At Quash, progress has rarely been linear. Each phase has been an experiment where some ideas clicked, others fell short, but every turn shaped the system we’re now preparing to ship.
Starting with Bug Reporting
We started by tackling something small but essential: bug reporting. Our open-source SDK, Quash Report, let testers shake their device to capture logs, screenshots, and even AI debugging suggestions. Over a hundred developers used it, which told us we were on the right track. But it also exposed the limits of manual-first QA. Context mattered, but context alone wasn’t enough.
From Automation to Intent
The next phase pushed us toward automation. We assumed code could be the ultimate source of truth where you could just compare branches, generate test cases, validate workflows. That became Quash Automate. It worked well for a while, but we kept running into the same wall: code reflects what was built, not what was meant to be built.
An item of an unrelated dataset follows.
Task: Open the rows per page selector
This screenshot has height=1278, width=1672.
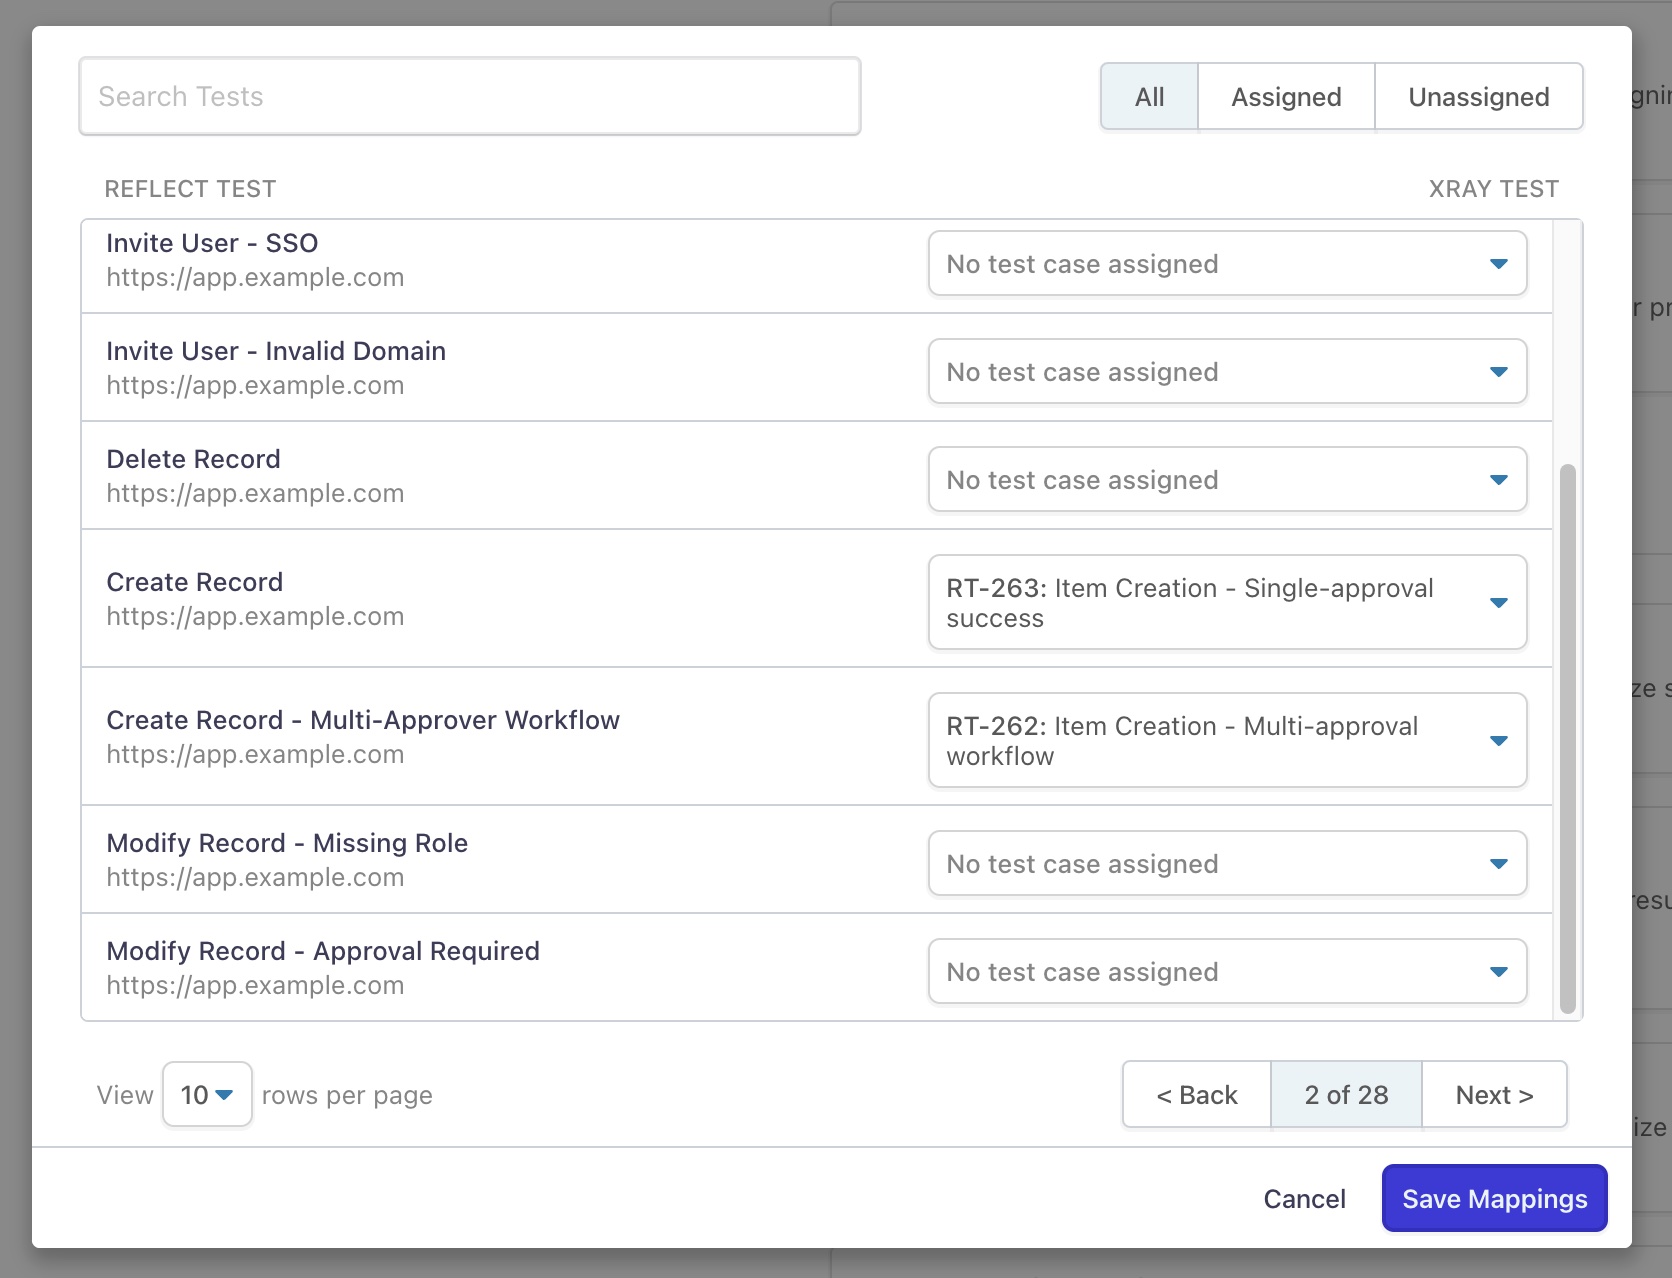Action: coord(207,1095)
That gap in intent was too big to ignore.
So we went upstream. Instead of code, we began with use cases similar to the way QAs think. A PRD-to-test-case generator was accidentally born, which we later refined with Figma integration. Suddenly, the results were strong enough to feel like a breakthrough. And when bigger players started copying the idea, it confirmed we were pushing in the right direction. Still, the bigger realization was this: generation alone doesn’t capture what QAs actually do. They needed to execute, adapt, and validate in real time.
Cracking Execution
That shifted our focus to execution. Early attempts were fragile and broke as soon as the app shifted. We even tried rule based pattern matching, but that lacked context and workflows broke easily. So we shifted to a prompt based execution pipeline to let testers express intent clearly. This was promising at first but AI often forgot the last action, which meant no memory, no progress.
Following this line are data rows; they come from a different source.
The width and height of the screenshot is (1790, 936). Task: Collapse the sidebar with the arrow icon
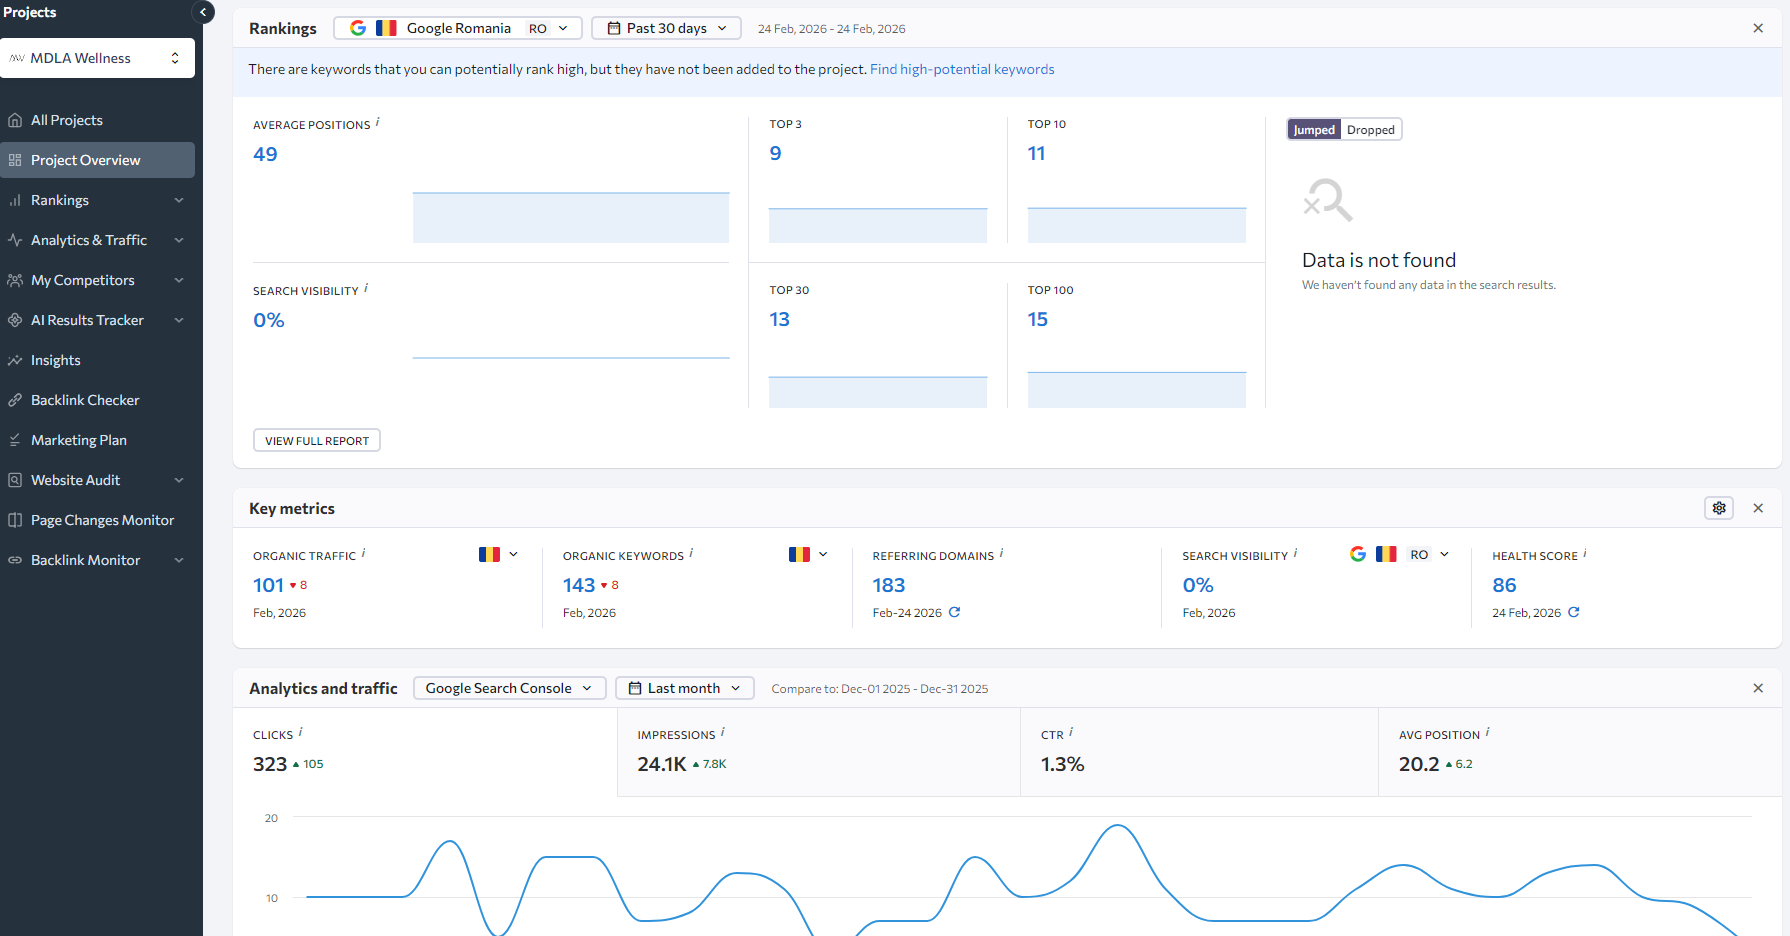[x=203, y=12]
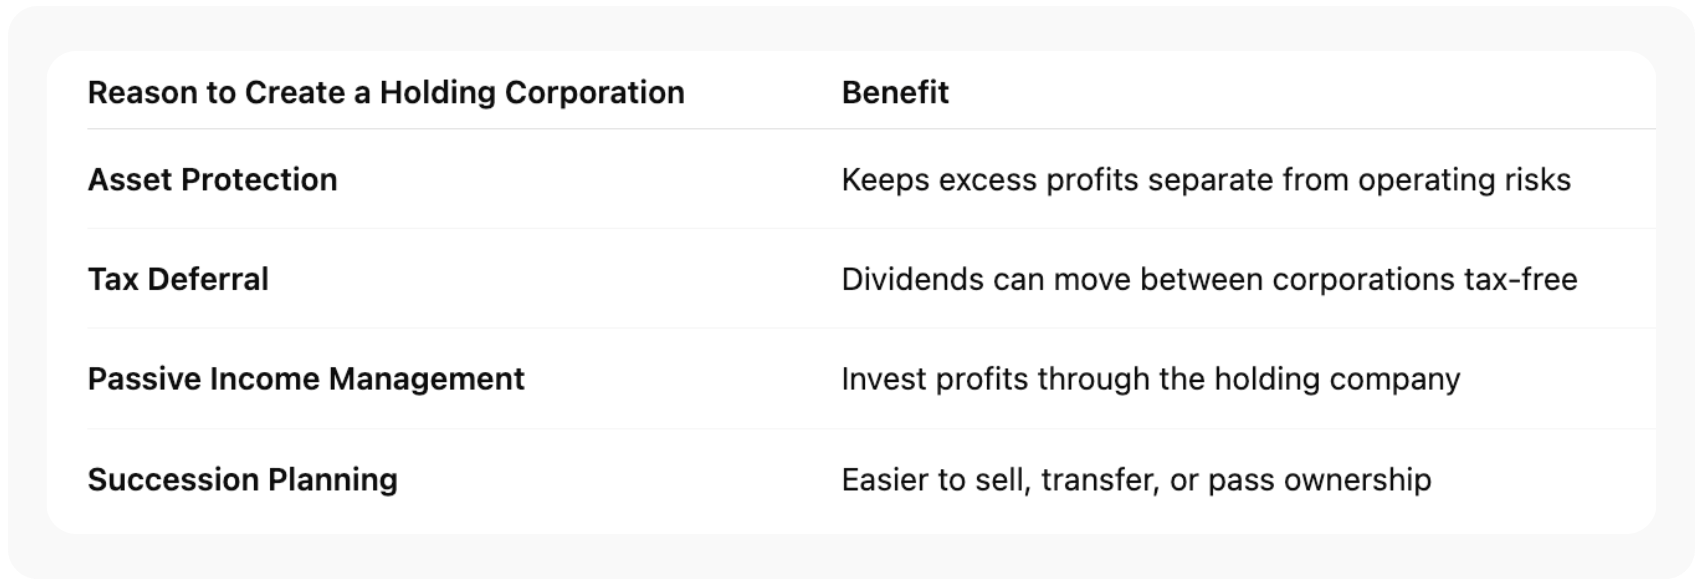
Task: Select the "Invest profits through the holding company" cell
Action: (x=1150, y=379)
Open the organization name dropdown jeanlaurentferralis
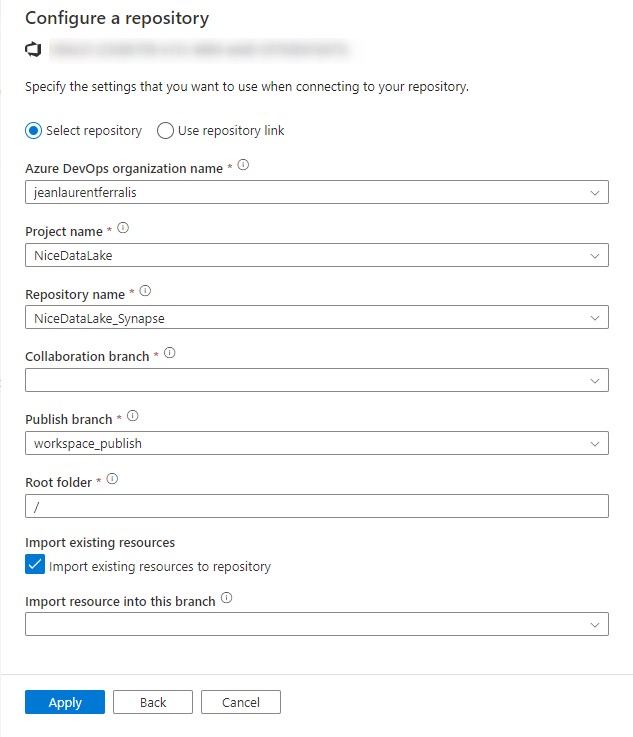This screenshot has height=737, width=633. (x=317, y=192)
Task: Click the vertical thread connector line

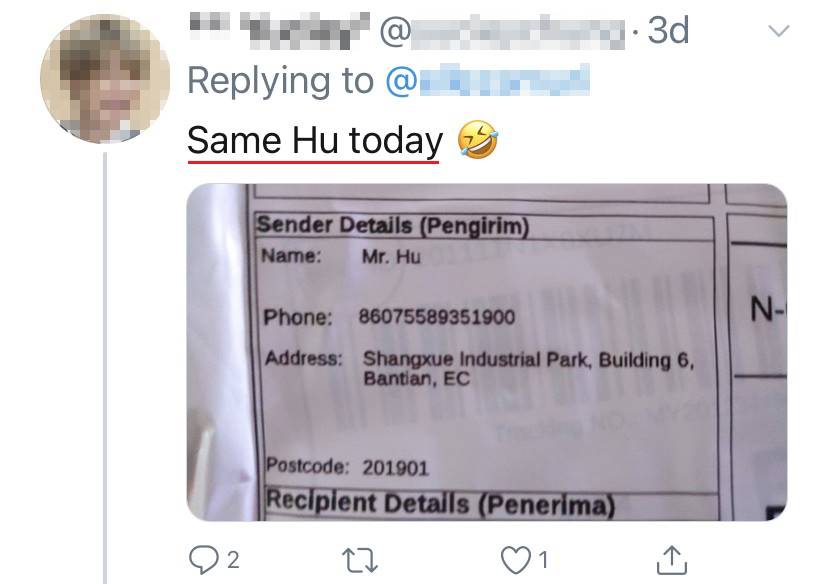Action: point(105,368)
Everything changed when we built episodic memory into the system. Suddenly, the AI could carry goals forward, adapt mid-run, and move through flows with the presence of mind of a human tester. On top of that, we layered visual intelligence, cognitive planning, and multi-agent orchestration. What emerged was Mahoraga: our execution engine that doesn’t just follow instructions, but thinks, adapts, and decides.
One Cohesive System
Seeing it in action was one of those moments where the room goes quiet. It ran faster and more precisely than we’d ever seen, making decisions mid-flow like a real user. That clarity forced us to simplify everything around it. Two separate pipelines like generation and execution only added friction. So we folded them into one cohesive system: cleaner, faster, and better at signaling readiness for every release.
The Road Ahead
That’s where we are now. Not a finished story, but a system that’s beginning to match the way testers actually think. It’s taken years of iteration, missteps, and rethinking, but the direction is clear: QA that feels effortless, that moves at the speed of modern software, and that finally makes testing less of a bottleneck.